_Task description_.
The material is to be repeated exactly, from first line to last.

_Source material_.

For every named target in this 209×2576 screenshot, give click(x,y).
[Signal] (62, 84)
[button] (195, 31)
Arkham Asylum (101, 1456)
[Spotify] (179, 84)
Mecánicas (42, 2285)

_Result of the exercise_.
For every named target in this 209×2576 screenshot, give click(x,y).
[Signal] (62, 84)
[button] (195, 31)
Arkham Asylum (101, 1456)
[Spotify] (179, 84)
Mecánicas (42, 2285)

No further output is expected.